We often do not have simple situations to figure out, and this place called Transcarpathia is no different. You see, what I found in my time is that Rusyn ethnic consciousness here is not like what one sees in the nation-states of Europe today. It is far more similar to what a villager from Afghanistan sees their identity as than what a Ukrainian sees his. It matters more that one is Transcarpathian, a regional folk consciousness, than either Rusyn or Ukrainian. One says po-nashomu, not whatever term that was created by some academic. Nationality has little meaning to the majority and especially the older generations if you get to know and ask them about it. I have no doubt this exact type of mindset has been ingrained for a very long time here.

Because of this, the population is very malleable on the surface level to institutionalization. Kids may call themselves Ukrainian due to the school telling them that, but if given a Rusyn one they would likely use that too. Even though they are supposedly Ukrainian, they still proudly have their own type of speaking, clothing, and attitude. What word is used often does not matter to them that much except after one goes north of the mountains to see what Ukrainian actually means. Many then realize the vast amount of difference there is between Ukrainians and Rusyns. This if anything brought me hope as it meant the situation could still be changed for the better. If a large enough intelligentsia formed here we could truly turn this tide.

As days passed and my next trip drew near, the exhilaration and depression came into full force. For I had finally begun to realize what the situation was truly like. Guesses of what Rusyns thought had turned into the reality of experience, and the hundreds of hours taken to get here had not felt like they had been a waste.

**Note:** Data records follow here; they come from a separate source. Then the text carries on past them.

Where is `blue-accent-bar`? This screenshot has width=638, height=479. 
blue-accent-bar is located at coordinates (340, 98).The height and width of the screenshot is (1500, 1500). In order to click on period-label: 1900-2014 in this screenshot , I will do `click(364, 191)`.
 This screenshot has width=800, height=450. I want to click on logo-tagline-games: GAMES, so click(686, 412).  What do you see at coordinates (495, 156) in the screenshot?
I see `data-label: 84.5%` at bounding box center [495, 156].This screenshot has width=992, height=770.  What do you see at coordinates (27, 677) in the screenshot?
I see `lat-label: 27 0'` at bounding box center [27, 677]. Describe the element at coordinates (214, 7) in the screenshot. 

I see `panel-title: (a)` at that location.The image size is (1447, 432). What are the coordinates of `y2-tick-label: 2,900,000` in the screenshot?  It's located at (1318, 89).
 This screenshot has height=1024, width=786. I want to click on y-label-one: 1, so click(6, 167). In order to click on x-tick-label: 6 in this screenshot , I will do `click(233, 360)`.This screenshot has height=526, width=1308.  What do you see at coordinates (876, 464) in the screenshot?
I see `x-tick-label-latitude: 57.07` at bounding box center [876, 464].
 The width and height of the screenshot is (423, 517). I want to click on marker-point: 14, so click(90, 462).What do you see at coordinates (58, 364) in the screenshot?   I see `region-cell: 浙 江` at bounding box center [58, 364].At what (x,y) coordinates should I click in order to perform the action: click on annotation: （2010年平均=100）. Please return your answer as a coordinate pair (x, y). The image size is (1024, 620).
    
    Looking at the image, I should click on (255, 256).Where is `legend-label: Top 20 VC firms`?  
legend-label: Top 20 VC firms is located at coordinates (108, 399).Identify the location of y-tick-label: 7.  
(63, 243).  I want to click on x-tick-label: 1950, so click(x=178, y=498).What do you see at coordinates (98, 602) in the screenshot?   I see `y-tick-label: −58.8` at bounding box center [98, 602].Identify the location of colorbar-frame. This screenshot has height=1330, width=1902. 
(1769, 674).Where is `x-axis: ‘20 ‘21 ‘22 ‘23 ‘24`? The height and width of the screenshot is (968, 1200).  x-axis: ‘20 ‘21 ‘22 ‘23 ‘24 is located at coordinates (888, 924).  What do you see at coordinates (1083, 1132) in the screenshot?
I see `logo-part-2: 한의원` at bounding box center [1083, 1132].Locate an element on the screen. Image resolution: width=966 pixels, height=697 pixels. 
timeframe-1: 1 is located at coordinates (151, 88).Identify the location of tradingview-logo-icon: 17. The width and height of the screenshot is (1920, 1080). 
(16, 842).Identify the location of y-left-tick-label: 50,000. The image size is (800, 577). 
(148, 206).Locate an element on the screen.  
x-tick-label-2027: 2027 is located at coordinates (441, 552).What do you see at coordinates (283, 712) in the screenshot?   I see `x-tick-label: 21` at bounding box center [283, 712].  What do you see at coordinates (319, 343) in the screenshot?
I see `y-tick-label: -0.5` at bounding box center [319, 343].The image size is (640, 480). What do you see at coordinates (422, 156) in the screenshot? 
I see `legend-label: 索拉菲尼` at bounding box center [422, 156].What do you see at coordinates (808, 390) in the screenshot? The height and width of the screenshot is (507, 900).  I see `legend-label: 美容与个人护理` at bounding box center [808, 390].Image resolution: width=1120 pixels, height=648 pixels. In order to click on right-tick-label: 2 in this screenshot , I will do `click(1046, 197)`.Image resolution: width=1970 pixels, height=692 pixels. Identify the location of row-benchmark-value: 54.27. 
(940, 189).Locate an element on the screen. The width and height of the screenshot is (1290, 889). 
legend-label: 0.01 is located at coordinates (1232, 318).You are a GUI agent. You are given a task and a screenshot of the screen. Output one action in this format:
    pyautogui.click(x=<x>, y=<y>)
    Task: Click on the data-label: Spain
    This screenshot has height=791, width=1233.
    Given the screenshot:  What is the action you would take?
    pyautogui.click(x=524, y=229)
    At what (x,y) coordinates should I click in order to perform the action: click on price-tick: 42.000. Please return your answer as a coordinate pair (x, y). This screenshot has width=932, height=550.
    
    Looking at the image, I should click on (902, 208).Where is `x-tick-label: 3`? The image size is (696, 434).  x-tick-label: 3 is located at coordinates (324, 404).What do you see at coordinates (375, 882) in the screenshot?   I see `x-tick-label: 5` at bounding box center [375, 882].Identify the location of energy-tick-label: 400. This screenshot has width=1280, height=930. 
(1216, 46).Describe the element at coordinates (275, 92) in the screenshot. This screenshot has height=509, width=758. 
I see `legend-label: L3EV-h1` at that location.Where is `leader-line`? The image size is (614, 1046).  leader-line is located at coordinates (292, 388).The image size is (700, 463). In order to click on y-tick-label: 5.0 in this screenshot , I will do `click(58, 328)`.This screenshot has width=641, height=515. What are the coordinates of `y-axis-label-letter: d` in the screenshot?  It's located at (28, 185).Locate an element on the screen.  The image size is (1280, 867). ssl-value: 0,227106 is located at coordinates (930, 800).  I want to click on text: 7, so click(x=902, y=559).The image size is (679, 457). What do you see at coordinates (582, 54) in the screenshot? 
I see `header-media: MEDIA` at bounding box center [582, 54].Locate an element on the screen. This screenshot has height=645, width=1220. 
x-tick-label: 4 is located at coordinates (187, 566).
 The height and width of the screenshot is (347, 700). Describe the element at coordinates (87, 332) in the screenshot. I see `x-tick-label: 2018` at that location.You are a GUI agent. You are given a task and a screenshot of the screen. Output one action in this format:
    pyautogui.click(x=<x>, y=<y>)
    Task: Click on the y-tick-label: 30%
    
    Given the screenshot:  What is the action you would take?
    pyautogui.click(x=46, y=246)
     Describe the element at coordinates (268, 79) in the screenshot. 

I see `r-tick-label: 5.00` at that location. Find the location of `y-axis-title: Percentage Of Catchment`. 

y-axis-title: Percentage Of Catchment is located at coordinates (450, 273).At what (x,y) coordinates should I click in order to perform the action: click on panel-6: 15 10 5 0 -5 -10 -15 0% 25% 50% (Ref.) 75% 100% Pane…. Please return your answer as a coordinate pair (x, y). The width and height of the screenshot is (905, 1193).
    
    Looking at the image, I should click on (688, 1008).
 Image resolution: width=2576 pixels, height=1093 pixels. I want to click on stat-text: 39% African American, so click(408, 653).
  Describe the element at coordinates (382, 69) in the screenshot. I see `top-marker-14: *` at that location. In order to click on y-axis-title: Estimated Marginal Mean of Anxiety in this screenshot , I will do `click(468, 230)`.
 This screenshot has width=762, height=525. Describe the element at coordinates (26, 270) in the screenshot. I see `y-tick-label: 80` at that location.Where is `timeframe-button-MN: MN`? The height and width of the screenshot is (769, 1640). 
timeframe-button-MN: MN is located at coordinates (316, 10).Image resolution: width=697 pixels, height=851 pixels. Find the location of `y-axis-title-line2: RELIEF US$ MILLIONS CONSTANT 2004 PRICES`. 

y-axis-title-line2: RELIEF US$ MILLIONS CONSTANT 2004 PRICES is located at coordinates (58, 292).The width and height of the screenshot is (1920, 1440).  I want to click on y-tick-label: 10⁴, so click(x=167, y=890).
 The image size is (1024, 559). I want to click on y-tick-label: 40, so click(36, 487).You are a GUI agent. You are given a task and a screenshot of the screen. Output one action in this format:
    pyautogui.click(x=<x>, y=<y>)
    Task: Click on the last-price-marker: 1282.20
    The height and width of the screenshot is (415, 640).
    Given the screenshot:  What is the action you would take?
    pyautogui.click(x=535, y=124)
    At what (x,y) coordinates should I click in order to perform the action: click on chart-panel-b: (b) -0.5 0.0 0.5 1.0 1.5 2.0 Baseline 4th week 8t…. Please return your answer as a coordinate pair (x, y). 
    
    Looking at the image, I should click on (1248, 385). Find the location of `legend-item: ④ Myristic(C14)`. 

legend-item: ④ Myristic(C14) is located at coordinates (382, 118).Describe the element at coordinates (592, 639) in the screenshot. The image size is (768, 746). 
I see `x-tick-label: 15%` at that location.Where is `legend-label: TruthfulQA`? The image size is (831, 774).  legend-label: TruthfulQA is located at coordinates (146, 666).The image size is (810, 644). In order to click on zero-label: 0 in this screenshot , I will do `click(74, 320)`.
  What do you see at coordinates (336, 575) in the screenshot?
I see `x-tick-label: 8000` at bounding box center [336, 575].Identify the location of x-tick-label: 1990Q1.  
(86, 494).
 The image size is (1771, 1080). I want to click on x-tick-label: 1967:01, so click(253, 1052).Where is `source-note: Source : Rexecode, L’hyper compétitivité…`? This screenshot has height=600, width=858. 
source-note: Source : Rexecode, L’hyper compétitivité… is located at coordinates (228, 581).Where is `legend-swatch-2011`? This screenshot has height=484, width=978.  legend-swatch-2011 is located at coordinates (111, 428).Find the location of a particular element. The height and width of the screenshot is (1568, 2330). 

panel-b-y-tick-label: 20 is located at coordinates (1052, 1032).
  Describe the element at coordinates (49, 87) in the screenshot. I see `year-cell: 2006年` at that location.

If anything my resolve had only strengthened in character. I knew now for sure that my mission would be to help change this for the better. None of these thoughts actually helped to give an answer to what should be done next. So entered the depression.

As the water of the slowly drying Uzh River ran past me as I sat on a park bench half expecting to be kidnapped by some intelligence officers, many theories raced through my head. I better understand our reality now, but what was next? What must we do to succeed? Apartment buildings and complexes covered the view of the other side of town in their mix of eighteenth-century and soviet block architecture. A symbol of what had become of our homeland during a period of fifty years. As I looked down I could see my legs continue bouncing as if they were almost uncontrollable. Stress from the impending trip to Volovets did not help when trying to relax. That would have to wait until I got back from the mountains.